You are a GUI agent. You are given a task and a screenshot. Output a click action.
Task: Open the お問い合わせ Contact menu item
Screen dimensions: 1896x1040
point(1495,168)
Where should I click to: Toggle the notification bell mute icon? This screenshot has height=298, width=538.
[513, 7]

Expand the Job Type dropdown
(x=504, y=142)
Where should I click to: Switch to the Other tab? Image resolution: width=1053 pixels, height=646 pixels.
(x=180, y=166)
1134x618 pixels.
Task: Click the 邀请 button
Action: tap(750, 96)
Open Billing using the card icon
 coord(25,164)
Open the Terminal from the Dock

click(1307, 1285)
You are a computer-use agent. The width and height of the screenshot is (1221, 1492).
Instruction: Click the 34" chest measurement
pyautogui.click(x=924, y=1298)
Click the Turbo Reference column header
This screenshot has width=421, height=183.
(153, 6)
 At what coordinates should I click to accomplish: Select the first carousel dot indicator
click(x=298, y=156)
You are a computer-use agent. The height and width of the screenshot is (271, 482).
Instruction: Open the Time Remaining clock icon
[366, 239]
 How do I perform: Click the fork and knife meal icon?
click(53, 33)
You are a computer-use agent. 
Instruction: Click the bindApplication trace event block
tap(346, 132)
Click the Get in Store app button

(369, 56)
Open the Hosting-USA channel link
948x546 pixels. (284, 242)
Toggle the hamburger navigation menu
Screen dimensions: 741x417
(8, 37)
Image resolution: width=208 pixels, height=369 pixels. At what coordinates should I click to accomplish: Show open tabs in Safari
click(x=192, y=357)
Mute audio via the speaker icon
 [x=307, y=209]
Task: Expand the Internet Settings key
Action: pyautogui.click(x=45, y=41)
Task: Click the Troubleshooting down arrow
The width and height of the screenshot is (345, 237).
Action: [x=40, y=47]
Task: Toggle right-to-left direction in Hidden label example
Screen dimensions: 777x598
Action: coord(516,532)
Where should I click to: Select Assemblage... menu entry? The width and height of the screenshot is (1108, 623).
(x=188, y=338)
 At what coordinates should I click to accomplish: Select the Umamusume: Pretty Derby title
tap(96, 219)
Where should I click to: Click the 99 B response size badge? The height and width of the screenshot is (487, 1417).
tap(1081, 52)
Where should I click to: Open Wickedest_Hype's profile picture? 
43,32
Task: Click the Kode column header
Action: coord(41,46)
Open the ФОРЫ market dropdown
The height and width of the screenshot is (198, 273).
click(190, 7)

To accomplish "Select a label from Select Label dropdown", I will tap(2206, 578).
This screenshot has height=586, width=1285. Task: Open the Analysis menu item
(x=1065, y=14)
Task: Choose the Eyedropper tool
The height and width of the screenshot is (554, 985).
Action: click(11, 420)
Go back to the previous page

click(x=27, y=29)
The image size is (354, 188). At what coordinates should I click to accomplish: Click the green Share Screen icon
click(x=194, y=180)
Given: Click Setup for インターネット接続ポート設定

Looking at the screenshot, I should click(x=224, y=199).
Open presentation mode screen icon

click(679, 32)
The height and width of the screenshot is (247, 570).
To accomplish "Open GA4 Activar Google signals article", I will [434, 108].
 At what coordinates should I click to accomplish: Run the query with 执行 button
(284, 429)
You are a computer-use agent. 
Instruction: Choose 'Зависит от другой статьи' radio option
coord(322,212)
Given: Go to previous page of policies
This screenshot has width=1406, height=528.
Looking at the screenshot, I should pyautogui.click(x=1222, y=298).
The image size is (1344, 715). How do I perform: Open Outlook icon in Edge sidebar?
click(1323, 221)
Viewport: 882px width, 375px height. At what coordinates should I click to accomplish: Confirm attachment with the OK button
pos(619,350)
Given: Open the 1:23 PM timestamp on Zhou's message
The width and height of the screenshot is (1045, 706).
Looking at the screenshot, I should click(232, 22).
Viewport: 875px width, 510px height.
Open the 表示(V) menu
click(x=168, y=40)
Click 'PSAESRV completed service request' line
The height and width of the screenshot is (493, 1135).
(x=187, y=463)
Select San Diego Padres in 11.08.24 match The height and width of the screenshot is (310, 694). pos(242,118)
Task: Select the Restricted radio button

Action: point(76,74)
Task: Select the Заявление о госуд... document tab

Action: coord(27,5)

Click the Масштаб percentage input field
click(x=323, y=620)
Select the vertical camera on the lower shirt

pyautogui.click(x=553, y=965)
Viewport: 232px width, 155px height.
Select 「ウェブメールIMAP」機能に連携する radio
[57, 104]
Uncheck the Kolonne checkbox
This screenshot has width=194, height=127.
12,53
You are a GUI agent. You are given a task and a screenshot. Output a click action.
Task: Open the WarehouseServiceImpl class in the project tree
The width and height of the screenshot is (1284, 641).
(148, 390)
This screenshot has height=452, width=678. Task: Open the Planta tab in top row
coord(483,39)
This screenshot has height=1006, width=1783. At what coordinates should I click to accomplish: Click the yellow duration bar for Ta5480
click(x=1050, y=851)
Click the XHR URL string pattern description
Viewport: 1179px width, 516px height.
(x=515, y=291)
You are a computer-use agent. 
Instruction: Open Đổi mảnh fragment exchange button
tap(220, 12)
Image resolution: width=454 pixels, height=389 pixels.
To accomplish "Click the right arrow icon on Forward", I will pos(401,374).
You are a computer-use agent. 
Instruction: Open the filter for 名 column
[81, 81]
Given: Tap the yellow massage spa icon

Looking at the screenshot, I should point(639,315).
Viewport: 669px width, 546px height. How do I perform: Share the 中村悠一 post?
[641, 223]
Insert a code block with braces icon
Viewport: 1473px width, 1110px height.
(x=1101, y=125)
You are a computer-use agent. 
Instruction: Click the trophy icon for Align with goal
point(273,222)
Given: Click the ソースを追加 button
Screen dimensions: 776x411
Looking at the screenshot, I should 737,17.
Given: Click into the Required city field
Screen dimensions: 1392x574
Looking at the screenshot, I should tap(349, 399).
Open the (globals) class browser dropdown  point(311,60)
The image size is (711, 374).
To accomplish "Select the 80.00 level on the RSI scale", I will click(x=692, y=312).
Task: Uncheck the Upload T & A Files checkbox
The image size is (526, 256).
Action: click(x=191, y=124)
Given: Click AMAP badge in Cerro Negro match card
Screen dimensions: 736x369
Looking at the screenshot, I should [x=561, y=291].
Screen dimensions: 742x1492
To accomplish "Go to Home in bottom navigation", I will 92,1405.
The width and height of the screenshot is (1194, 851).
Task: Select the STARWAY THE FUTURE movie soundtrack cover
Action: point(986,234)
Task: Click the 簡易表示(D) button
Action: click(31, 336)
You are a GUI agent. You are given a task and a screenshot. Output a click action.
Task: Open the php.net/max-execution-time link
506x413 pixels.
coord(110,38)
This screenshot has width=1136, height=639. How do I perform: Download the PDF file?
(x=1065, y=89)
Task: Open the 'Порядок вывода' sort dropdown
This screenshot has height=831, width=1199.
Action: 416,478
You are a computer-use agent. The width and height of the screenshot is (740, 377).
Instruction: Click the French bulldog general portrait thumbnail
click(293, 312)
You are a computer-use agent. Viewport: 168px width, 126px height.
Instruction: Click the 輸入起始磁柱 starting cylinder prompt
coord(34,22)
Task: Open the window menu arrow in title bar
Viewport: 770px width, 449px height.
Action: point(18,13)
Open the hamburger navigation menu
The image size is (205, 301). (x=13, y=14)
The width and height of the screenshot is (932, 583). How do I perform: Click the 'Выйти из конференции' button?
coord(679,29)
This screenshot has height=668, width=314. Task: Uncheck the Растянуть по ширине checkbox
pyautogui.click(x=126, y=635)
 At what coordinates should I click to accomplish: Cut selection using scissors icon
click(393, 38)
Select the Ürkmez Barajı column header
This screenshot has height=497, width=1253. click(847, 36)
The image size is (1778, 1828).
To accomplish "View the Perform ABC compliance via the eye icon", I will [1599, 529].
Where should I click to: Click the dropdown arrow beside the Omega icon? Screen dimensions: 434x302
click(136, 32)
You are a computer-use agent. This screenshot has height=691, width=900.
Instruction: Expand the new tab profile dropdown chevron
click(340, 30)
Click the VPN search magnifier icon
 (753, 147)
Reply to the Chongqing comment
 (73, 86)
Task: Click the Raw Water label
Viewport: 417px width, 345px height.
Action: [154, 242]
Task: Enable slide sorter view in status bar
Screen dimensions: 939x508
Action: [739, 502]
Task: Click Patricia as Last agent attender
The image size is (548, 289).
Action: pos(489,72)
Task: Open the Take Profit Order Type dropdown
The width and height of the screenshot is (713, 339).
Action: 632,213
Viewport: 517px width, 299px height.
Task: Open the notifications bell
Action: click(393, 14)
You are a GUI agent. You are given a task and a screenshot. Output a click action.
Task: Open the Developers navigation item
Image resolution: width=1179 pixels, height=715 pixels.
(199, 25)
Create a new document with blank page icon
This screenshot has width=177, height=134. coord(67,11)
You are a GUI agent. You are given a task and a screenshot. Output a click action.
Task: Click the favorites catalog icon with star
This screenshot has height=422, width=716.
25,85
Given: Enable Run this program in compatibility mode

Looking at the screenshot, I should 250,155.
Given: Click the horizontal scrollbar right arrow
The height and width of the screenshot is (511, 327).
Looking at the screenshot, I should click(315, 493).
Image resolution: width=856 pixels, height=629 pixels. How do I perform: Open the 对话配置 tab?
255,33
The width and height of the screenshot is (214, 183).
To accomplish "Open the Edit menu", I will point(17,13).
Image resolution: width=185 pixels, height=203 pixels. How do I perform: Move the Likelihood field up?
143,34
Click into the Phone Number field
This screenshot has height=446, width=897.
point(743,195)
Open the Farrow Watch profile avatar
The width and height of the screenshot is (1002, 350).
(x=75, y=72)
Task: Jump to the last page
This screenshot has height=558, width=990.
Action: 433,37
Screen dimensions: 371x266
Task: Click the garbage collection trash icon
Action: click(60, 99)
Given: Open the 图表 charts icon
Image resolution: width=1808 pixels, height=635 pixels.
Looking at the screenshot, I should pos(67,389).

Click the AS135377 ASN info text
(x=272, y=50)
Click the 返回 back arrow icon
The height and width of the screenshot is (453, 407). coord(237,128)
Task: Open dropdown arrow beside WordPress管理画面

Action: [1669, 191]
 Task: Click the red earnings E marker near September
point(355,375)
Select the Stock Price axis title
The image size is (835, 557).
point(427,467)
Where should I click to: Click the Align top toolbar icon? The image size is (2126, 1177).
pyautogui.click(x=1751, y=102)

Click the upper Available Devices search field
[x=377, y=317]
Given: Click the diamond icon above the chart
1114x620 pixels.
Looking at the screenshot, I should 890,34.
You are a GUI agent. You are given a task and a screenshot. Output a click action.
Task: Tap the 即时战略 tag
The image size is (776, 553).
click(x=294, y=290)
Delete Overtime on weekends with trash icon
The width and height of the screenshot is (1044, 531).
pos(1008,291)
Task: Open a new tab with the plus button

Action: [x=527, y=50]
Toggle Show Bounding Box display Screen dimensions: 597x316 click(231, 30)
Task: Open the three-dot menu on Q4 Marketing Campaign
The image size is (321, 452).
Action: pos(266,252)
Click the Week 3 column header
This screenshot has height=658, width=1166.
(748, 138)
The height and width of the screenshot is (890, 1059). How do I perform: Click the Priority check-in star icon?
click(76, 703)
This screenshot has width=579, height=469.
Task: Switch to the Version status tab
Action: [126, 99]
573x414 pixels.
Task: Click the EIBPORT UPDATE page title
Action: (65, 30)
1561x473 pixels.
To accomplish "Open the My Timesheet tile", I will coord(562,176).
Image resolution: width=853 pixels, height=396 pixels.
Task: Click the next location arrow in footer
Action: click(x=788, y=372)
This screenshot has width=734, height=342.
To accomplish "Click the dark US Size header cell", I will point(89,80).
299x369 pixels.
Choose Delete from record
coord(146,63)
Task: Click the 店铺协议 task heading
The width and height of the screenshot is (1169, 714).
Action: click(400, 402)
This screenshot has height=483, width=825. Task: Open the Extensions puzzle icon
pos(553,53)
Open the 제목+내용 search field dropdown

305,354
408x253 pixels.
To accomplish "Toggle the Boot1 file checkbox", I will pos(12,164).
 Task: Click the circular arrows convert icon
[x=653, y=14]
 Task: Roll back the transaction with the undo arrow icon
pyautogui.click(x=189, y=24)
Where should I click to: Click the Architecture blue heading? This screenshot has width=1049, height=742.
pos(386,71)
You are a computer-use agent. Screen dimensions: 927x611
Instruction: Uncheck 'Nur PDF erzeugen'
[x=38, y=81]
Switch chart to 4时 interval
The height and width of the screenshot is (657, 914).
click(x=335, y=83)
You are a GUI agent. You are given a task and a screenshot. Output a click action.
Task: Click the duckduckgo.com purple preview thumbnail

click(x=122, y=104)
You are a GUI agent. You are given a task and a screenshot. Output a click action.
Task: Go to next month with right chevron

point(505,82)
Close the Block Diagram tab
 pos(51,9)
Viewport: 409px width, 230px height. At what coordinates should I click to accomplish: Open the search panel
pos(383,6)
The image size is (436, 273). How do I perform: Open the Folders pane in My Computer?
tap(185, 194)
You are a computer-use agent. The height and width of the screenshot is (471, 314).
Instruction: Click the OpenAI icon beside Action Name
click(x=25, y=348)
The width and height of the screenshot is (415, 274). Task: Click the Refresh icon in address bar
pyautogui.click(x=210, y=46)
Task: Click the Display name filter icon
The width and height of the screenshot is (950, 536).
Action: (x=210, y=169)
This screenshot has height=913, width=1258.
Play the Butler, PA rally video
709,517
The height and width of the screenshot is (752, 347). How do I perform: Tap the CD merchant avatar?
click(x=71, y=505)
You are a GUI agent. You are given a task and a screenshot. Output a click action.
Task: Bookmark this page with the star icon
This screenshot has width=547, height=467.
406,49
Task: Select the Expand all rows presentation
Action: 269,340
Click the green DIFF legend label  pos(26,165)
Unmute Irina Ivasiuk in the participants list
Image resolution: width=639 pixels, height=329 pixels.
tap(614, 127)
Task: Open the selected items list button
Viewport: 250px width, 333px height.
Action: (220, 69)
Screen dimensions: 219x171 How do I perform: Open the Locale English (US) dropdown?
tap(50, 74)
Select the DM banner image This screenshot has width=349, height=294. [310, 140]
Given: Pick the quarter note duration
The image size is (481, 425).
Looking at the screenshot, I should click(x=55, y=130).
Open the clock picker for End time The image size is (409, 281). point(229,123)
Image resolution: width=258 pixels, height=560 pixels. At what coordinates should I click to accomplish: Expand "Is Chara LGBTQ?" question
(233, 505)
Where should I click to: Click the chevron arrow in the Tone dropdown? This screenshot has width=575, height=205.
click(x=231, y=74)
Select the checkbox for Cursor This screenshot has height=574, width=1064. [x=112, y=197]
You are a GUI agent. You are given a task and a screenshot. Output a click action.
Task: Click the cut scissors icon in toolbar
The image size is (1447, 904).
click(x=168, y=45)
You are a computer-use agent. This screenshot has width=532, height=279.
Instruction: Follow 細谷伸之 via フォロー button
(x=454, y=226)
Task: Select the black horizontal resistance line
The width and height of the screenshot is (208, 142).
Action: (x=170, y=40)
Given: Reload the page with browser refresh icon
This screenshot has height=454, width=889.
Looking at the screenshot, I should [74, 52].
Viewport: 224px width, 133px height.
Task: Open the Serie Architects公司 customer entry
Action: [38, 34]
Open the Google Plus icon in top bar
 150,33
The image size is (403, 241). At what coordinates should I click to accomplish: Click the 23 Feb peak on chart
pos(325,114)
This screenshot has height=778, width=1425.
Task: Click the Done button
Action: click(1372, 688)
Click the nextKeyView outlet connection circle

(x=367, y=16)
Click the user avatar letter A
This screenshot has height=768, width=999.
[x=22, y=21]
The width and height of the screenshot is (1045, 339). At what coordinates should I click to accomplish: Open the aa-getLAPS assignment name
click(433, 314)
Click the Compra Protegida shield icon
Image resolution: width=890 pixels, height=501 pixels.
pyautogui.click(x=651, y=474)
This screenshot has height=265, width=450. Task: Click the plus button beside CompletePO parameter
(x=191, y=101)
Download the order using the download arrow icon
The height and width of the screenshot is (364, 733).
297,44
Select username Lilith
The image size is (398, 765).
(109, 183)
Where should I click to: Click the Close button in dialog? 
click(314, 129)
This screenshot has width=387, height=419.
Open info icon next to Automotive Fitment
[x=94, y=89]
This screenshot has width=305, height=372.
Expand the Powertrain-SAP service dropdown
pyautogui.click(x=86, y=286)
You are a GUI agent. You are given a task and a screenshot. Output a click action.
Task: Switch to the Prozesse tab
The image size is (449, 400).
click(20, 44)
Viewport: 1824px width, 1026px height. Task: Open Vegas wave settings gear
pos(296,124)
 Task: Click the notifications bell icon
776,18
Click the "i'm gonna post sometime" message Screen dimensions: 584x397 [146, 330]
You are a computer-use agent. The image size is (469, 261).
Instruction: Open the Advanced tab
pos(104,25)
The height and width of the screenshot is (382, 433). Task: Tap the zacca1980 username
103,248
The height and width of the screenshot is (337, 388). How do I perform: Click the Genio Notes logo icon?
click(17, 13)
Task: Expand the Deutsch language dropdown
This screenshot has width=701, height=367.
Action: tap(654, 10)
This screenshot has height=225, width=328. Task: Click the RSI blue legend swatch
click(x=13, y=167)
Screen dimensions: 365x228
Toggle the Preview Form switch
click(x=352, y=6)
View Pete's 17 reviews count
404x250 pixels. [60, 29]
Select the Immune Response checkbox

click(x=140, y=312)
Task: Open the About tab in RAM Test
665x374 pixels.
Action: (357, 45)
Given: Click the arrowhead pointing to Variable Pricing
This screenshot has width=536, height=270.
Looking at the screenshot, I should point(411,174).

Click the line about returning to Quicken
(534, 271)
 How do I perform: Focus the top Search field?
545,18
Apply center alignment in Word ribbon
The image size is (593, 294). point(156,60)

# # # #

**What you are asked to do:** Rewrite the listing above as a numbered list, from the line that contains "The width and height of the screenshot is (415, 274)." through the line that contains "Open the clock", and skip any blank lines. Include nothing outside that span.

**Output for this exercise:**
1. The width and height of the screenshot is (415, 274). Task: Click the Refresh icon in address bar
2. pyautogui.click(x=210, y=46)
3. Task: Click the Display name filter icon
4. The width and height of the screenshot is (950, 536).
5. Action: (x=210, y=169)
6. This screenshot has height=913, width=1258.
7. Play the Butler, PA rally video
8. 709,517
9. The height and width of the screenshot is (752, 347). How do I perform: Tap the CD merchant avatar?
10. click(x=71, y=505)
11. You are a GUI agent. You are given a task and a screenshot. Output a click action.
12. Task: Bookmark this page with the star icon
13. This screenshot has width=547, height=467.
14. 406,49
15. Task: Select the Expand all rows presentation
16. Action: 269,340
17. Click the green DIFF legend label  pos(26,165)
18. Unmute Irina Ivasiuk in the participants list
19. Image resolution: width=639 pixels, height=329 pixels.
20. tap(614, 127)
21. Task: Open the selected items list button
22. Viewport: 250px width, 333px height.
23. Action: (220, 69)
24. Screen dimensions: 219x171 How do I perform: Open the Locale English (US) dropdown?
25. tap(50, 74)
26. Select the DM banner image This screenshot has width=349, height=294. [310, 140]
27. Given: Pick the quarter note duration
28. The image size is (481, 425).
29. Looking at the screenshot, I should click(x=55, y=130).
30. Open the clock picker for End time The image size is (409, 281). point(229,123)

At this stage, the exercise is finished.